Job: Report every line of the material that contains the string "page", copying each such line in full. Case counts, so only exact-case matches qualify.

— START OF Provided data —

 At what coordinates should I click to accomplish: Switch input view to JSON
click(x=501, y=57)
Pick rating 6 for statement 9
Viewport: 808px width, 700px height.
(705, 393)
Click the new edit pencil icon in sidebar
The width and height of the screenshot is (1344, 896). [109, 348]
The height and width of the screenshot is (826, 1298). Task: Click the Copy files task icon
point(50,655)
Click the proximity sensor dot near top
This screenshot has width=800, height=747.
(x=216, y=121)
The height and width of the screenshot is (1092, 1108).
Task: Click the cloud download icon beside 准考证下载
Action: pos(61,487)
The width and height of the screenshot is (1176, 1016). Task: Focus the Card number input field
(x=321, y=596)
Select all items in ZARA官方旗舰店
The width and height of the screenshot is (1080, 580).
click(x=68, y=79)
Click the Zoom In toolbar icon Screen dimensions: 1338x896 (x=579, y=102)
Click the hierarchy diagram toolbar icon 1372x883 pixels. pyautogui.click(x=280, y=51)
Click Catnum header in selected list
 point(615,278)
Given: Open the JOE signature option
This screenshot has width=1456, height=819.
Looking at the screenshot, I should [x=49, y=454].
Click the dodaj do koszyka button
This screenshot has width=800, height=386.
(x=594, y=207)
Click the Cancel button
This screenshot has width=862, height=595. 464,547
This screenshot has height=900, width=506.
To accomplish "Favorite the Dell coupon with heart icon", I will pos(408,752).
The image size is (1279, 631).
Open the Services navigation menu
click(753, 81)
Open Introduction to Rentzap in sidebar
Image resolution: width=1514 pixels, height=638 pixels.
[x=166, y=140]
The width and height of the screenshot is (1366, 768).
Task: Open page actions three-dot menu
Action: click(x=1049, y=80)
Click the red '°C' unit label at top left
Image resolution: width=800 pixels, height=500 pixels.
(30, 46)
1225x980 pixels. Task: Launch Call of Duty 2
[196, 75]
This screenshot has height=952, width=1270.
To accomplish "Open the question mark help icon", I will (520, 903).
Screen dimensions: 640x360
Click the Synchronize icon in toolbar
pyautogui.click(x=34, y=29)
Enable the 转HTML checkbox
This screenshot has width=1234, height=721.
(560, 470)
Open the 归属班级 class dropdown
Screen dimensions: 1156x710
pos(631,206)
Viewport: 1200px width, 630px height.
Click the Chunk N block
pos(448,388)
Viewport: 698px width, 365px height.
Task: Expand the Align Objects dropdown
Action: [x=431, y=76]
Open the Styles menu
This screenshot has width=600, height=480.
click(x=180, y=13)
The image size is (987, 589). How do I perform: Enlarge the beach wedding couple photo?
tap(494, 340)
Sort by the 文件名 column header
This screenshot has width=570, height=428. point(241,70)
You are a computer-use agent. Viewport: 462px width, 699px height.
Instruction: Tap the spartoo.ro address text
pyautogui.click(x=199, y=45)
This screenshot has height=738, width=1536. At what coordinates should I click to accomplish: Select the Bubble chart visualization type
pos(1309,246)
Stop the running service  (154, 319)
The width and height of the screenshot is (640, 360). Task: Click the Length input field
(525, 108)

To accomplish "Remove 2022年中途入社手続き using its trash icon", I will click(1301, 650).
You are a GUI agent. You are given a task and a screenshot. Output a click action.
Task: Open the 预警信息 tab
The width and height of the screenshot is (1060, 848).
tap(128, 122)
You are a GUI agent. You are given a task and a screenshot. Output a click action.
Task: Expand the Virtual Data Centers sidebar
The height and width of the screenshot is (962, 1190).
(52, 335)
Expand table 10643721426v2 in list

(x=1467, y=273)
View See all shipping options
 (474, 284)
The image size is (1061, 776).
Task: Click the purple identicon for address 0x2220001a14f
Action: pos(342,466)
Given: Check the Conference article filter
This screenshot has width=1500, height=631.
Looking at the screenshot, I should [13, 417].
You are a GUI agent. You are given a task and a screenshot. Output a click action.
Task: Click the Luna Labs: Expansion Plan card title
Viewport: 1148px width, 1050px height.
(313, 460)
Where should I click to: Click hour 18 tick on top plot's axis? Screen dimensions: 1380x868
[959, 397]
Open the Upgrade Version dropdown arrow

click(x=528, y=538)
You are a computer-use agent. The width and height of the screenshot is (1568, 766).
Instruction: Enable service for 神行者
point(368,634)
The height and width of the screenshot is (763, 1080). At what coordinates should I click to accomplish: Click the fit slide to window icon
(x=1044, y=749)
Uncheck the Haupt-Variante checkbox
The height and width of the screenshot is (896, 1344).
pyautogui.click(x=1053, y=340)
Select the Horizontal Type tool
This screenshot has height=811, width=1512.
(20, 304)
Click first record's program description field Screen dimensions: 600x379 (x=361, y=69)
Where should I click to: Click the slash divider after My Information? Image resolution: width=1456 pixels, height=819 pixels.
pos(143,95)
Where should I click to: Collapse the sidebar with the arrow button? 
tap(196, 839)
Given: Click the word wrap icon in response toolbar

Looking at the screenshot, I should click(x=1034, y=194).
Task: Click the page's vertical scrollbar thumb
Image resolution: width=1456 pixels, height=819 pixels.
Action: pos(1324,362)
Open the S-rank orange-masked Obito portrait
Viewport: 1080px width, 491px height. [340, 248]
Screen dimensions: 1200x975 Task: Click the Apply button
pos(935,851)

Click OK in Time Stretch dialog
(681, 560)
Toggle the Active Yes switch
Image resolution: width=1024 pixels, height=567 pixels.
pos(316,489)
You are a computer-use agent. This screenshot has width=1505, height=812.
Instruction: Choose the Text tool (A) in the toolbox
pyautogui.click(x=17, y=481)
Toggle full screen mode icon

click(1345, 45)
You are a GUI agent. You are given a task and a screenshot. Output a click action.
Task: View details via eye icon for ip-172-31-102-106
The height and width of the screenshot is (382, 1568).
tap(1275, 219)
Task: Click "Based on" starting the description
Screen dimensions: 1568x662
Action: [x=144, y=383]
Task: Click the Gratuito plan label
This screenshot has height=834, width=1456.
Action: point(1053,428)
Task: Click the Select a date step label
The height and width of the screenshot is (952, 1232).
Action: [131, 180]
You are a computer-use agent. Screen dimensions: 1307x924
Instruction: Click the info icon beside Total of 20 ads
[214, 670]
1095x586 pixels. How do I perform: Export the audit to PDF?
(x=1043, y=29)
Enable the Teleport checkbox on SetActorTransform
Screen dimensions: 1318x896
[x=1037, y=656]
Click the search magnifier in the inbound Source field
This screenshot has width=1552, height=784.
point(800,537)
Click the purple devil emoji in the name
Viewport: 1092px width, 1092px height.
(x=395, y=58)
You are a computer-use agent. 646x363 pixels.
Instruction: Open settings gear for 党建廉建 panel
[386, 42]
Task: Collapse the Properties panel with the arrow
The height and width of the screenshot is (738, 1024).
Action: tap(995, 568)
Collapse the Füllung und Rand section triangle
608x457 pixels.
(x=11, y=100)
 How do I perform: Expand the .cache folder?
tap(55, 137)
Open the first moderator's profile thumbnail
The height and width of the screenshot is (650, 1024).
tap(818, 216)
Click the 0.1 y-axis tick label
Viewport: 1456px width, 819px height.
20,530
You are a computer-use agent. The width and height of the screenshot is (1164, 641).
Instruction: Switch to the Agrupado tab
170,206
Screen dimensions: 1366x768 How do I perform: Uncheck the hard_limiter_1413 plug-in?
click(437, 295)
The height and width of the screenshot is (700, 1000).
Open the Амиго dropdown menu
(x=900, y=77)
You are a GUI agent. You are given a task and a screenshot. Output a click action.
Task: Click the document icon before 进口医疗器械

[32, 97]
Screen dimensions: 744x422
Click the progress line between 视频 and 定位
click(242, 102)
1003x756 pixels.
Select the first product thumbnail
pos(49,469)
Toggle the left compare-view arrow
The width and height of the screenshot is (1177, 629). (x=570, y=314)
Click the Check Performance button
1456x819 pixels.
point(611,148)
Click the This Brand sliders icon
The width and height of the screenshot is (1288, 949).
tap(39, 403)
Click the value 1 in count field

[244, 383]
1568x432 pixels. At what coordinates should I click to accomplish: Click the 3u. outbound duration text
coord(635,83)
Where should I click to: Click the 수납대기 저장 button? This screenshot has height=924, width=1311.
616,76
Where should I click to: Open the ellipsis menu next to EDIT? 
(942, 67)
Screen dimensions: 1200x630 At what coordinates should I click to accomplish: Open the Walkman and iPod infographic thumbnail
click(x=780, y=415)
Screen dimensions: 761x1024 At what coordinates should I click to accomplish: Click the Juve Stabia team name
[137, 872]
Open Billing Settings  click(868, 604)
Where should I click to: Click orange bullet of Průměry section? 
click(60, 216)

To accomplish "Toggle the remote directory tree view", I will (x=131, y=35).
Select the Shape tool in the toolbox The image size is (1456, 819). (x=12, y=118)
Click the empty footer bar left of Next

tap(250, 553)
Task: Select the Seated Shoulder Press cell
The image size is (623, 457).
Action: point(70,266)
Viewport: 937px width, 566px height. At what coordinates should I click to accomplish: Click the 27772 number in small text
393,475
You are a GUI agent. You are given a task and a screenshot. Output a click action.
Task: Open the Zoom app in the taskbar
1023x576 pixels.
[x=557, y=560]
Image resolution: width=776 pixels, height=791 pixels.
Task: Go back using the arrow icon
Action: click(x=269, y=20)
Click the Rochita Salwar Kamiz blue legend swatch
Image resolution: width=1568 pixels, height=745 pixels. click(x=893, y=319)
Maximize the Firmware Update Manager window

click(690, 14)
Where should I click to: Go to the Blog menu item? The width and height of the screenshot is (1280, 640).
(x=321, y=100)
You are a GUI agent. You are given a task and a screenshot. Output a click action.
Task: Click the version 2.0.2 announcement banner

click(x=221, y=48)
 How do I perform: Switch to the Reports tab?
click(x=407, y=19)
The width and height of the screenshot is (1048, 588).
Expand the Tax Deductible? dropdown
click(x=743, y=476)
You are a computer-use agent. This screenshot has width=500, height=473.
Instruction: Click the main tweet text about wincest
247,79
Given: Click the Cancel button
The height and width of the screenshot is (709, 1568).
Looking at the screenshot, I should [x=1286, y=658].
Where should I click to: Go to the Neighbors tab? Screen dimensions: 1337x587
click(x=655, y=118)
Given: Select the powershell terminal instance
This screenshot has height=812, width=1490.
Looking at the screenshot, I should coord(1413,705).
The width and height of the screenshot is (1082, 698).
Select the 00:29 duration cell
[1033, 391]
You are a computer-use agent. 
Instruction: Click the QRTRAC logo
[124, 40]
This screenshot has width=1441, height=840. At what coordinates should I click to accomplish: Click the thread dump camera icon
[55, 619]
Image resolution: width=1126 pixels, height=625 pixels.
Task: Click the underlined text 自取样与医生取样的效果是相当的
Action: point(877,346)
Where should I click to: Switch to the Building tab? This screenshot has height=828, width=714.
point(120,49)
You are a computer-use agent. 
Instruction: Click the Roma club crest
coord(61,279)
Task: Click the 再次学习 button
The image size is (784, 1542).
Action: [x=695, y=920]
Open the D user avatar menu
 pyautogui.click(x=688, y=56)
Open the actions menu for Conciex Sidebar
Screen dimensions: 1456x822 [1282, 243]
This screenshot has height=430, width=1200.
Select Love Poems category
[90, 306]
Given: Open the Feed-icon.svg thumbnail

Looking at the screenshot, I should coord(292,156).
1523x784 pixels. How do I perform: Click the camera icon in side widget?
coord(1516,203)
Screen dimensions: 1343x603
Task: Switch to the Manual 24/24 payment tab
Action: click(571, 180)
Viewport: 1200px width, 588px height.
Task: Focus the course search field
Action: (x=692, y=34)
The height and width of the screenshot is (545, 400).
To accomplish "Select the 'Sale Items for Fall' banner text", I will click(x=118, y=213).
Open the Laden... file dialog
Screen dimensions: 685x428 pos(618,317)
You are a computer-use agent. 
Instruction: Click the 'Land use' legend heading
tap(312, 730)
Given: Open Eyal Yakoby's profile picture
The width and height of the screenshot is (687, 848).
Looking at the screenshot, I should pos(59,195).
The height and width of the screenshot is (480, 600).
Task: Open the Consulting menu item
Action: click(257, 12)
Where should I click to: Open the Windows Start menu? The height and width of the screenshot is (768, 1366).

— END OF Provided data —

The completed task:
Task: Open page actions three-dot menu
Task: Click the page's vertical scrollbar thumb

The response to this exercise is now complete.